Entertainment will be slow to return. MGM Resorts with 13 Strip resorts previously announced it had cancelled all live entertainment through June. The Bon Jovi concert at T-Mobile Arena scheduled for June 15 has been canceled and the next event at the venue looks to be mid-August. The first major concert at Allegiant Stadium with Garth Brooks is planned for Saturday, Aug. 22; time will tell what happens with this concert. For anything you want to do in Las Vegas, it will be important to check with the source either online, through social media or by phone. Change is going to be a way of life especially for the rest of this year.

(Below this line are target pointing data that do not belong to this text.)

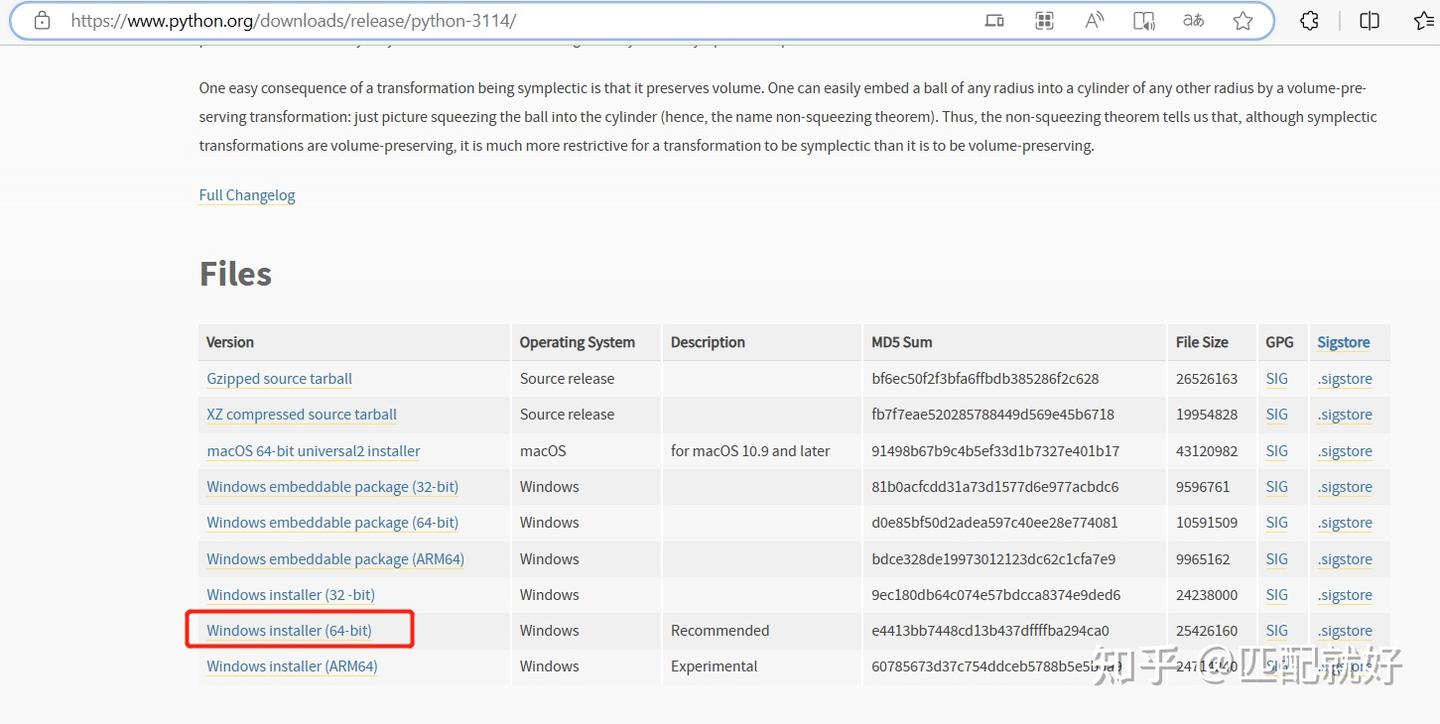This screenshot has width=1440, height=724.
Task: Open the send tab to devices icon
Action: [994, 20]
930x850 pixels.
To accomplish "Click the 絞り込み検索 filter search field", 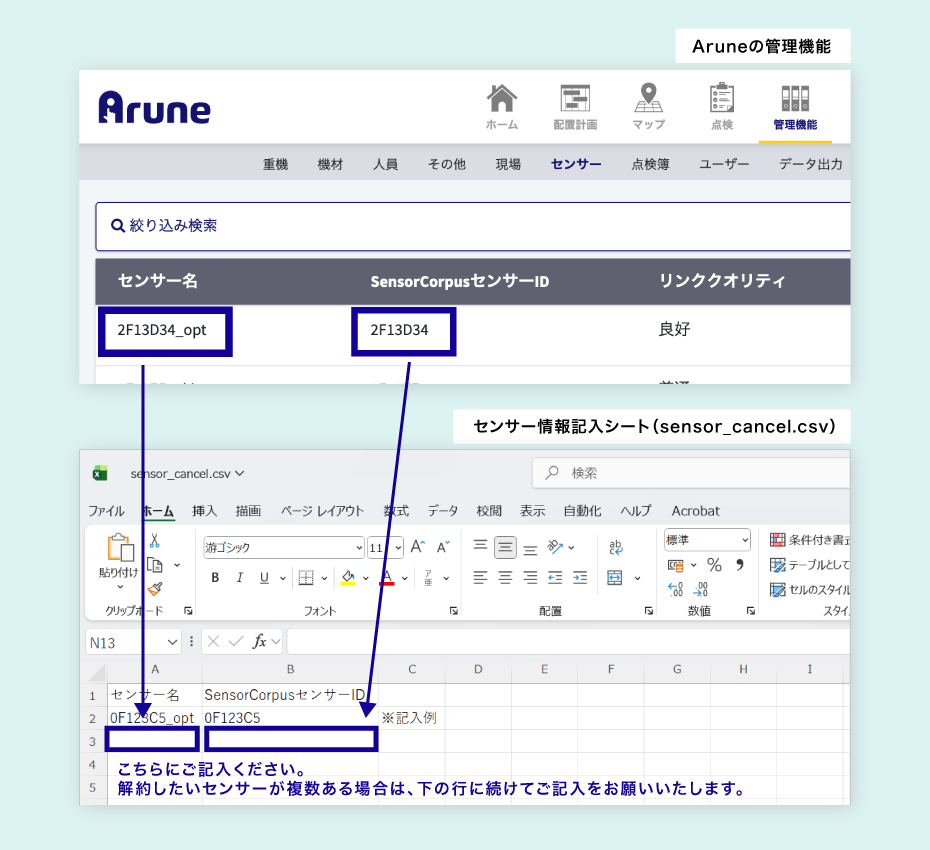I will (472, 226).
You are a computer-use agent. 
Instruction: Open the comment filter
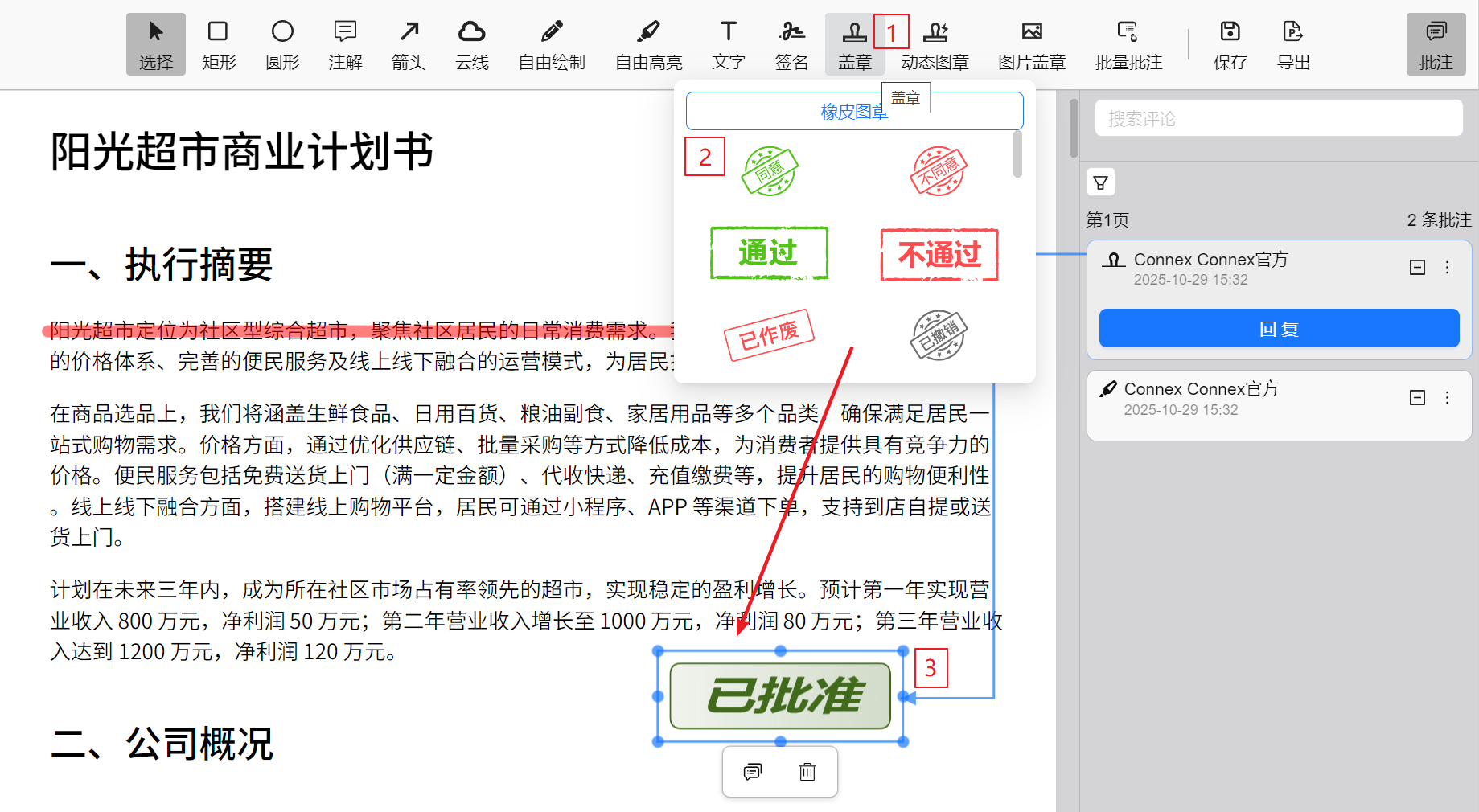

In the meantime, businesses are being creative and keeping up an awareness of their brand. Cirque du Soleil with many productions in Las Vegas premiered a one-of-a-kind CirqueConnect 60-minute special this month. The family-friendly program showcasing the best live show moments from the company’s “Crystal” and “Axel” shows and first on ice is remaining available for viewing on the CirqueConnect content hub.
Ethel M Chocolates started virtual chocolate tastings with the first two being successful. Via Zoom, there will be a Dark Chocolate Lovers Tasting at 5 p.m. on Friday, June 5 and the Father’s Day tasting at 5 p.m. on Friday, June 19. Each hour-long livestream tasting is $50, which includes shipping the tasting kit via FedEx with the candy on ice in an insulated cooler bag.
Donald Contursi, founder of Lip Smacking Foodie Tours, which courts groups, has launched a sister company: Finger Licking Foodie Tours. When Las Vegas’ restaurants reopen, his new business created during this unexpected downtime will allow food lovers to eat and explore their way through the city with an innovative, private, self-guided, e-assisted culinary tour. Visit his website for information.
Roy Horn and Mike Fryer
Las Vegas is better for both these men.
Here are two men who made a difference in Las Vegas. Roy Horn, half of the famous Siegfried & Roy partnership, died from the Coronavirus at age 75. His show business legacy helped ensure Las Vegas’ passage to becoming the Entertainment Capital of the World.” Fans can look forward to an authorized biopic telling the life story of Siegfried & Roy, which will continue despite Horn’s passing. The emotional story will cover their life together and how they influenced each other to achieve world-renowned success.
Without Mike Fryer, who lost his battle with cancer, this publication and my column in it would not be possible. He founded and published The Las Vegas Food & Beverage Professional and later expanded with a sister pub in Southern California. After 30 years developing, operating and owning establishments throughout Southeast Asia, he came to Las Vegas and made a difference. Restaurants and chefs lost their biggest fan and advocate.